Marc Burgess
2019-Jul-01 11:24 UTC
[R] Using rms Package's Predict function with transformed variables
Hello, I would like to use the rms Package's Glm and Predict functions in order to use some of the additional details that they provide. I'm struggling to get them to work in cases where the formula contains multiple transformed versions of the same variable however. For example Y ~ x + x^2 + log(x+1). I have tried to do a fair bit of experimentation and research on this, but closest I have found is a stackoverflow question for which no complete answer was ever posted (https://stackoverflow.com/questions/42168371/rms-package-glm-how-to-add-indicators-in-the-formula). As the post indicated, it's possible to do the fit by creating explicit transformed variables, but then I can't come up with a way to get them to vary together correctly when using the Predict function.

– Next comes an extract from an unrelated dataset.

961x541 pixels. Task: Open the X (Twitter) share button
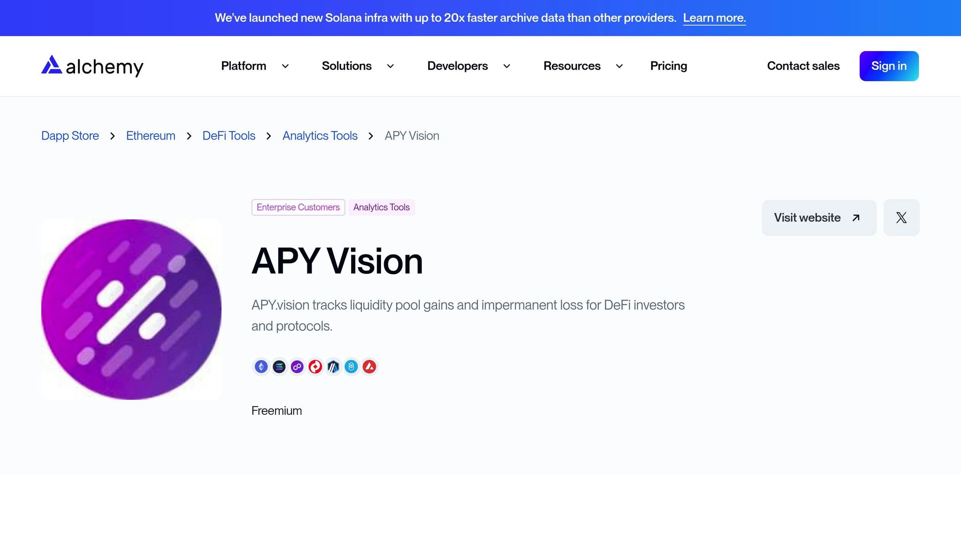[901, 217]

Any help would be appreciated --- Marc Burgess Example code: # Generate test data: library(rms) set.seed(100) testdata <- rnorm(10000, 50, 10) ltestdata <- log(testdata+1) testdata2 <- testdata^2 yvals <- rpois(10000, 10+ltestdata+testdata+testdata2) # Can fit using standard glm as follows: testfit1 <- glm(yvals ~ I(log(testdata+1)) + testdata + I(testdata^2), family=poisson()) # Trying different methods fail for rms Glm that don't work: ddist = datadist(testdata, ltestdata, testdata2) options(datadist="ddist") testfit2 <- Glm(yvals ~ I(log(testdata+1)) + testdata + I(testdata^2), family=poisson()) testfit3 <- Glm(yvals ~ asis(log(testdata+1)) + testdata + asis(testdata^2), family=poisson()) testfit3 <- Glm(yvals ~ asis(log(testdata+1)) + pol(testdata,2), family=poisson()) # It does work to use the explicit transformed variables: testfit4 <- Glm(yvals ~ ltestdata + testdata + testdata2, family=poisson()) # We can't then use Predict with testfit4 because it doesn't make sense to independently vary the 3 predictors plot(Predict(testfit4, testdata=30:50, fun="exp")) # ltestdata and testdata2 are being held constant plot(Predict(testfit4, testdata=30:50, ltestdata=log(30:50+1), fun="exp")) # Creates predictions for all combinations, most of which are impossible.